Christians are given no leave to choose between the lesser of two evils. They must simply choose between right and wrong.
By Jonathan D. Fitzgerald, March 23, 2011
As a junior in college, four short months after 9/11, I had the opportunity to study abroad at Daystar University, a Christian college in Nairobi, Kenya. Although my thoughts on war and peace were still in formation, I knew that the language of revenge that erupted from the White House and the news media sounded nothing like Jesus' language of peace and justice.

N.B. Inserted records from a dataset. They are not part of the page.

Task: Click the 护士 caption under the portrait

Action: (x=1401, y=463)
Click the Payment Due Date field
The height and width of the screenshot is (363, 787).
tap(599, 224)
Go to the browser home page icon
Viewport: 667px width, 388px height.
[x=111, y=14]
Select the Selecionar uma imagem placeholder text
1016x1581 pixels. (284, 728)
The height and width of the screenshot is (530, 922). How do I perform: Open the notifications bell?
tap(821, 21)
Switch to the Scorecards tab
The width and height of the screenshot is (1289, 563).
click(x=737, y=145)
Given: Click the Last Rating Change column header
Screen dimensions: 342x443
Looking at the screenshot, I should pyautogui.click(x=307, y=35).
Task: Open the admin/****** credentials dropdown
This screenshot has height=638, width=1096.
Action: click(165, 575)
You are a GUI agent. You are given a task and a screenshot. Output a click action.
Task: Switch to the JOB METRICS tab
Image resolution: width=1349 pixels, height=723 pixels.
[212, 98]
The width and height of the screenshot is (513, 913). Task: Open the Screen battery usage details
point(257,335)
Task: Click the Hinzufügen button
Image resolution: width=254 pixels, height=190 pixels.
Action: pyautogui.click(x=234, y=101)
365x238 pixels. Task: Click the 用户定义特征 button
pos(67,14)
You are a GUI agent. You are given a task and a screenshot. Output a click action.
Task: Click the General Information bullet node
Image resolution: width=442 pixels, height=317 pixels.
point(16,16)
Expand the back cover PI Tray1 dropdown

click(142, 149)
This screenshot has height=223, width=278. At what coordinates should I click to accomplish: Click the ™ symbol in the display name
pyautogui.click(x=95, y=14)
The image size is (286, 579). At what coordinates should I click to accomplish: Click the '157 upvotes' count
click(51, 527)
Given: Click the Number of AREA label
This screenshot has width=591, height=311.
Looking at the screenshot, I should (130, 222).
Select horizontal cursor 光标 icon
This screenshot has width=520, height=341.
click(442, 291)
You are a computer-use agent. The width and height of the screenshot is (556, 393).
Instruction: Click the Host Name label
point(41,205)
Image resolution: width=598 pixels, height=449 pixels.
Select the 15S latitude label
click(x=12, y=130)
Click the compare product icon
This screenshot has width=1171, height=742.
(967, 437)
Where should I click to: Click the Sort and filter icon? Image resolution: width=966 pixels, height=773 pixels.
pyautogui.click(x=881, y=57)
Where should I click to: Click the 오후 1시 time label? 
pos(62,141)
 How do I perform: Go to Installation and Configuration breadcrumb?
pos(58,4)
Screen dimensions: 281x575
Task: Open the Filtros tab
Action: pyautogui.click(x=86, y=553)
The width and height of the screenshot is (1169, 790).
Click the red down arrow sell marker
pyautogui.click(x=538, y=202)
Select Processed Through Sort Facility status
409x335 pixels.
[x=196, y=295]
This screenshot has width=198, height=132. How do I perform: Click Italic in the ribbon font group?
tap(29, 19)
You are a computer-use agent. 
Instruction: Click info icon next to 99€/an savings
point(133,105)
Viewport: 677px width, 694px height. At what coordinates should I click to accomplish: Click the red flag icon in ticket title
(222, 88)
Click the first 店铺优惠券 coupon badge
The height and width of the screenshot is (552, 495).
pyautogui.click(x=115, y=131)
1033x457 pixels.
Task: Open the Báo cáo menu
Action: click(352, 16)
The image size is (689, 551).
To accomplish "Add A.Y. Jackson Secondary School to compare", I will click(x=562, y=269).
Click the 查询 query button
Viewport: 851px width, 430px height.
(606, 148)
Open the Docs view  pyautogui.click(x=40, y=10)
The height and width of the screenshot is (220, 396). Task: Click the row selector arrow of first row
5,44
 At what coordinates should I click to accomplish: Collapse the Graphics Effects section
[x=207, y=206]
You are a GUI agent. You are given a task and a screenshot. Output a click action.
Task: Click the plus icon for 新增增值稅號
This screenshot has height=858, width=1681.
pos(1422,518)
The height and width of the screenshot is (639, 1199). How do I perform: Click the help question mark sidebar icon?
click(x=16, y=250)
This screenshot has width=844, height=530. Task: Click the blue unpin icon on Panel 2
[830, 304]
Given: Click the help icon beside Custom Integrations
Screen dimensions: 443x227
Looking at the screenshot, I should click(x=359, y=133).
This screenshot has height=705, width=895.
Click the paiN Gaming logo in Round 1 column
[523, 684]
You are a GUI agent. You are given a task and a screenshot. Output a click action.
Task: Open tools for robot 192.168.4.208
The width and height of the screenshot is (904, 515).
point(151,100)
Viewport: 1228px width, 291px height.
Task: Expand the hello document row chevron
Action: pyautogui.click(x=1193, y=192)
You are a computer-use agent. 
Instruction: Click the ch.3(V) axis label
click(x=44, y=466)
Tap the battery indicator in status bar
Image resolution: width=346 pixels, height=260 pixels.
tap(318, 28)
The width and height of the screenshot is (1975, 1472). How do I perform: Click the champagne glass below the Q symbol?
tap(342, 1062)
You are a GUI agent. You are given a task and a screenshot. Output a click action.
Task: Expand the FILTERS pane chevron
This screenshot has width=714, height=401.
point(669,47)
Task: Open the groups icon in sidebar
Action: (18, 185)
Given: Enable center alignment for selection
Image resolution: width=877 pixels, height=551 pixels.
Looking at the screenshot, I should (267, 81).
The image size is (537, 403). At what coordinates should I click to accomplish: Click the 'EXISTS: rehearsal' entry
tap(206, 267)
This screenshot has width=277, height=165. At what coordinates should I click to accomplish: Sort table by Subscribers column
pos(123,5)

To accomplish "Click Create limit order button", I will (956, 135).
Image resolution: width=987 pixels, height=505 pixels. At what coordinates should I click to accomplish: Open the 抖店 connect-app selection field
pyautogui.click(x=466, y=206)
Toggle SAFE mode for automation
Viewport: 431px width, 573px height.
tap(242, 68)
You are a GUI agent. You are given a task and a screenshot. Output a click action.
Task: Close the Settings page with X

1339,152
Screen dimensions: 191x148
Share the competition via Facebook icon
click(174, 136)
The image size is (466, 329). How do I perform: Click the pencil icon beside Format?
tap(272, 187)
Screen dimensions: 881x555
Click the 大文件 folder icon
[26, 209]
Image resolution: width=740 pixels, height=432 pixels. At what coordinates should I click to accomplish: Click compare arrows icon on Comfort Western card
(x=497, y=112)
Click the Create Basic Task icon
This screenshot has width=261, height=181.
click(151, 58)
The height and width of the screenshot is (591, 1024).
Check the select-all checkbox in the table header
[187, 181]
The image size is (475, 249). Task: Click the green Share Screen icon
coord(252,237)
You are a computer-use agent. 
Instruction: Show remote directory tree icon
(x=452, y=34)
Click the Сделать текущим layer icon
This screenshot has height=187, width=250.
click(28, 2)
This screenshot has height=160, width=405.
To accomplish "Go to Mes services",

With these thoughts swirling in my head, I enrolled at Daystar in "Christian Perspectives on War and Peace," taught by Ahmed Ali Haile, a Somali who had lost his right leg. Here was a man who had been shot by a rocket and was practically exiled from his home country, but who believed very deeply in the Gospel message of peace. As it turns out, Professor Haile was also a Mennonite and introduced me and my classmates—students from all over Africa, including several Sudanese refugees—to the writings of the Christian pacifist John Howard Yoder.
It is difficult to see Jesus' call to lay down one's life for another as metaphorical in the presence of a man who did it for real. Likewise, it seemed impossible to justify a violent response to 9/11 while sitting in a classroom full of students who, in the face of genocide, still chose peace.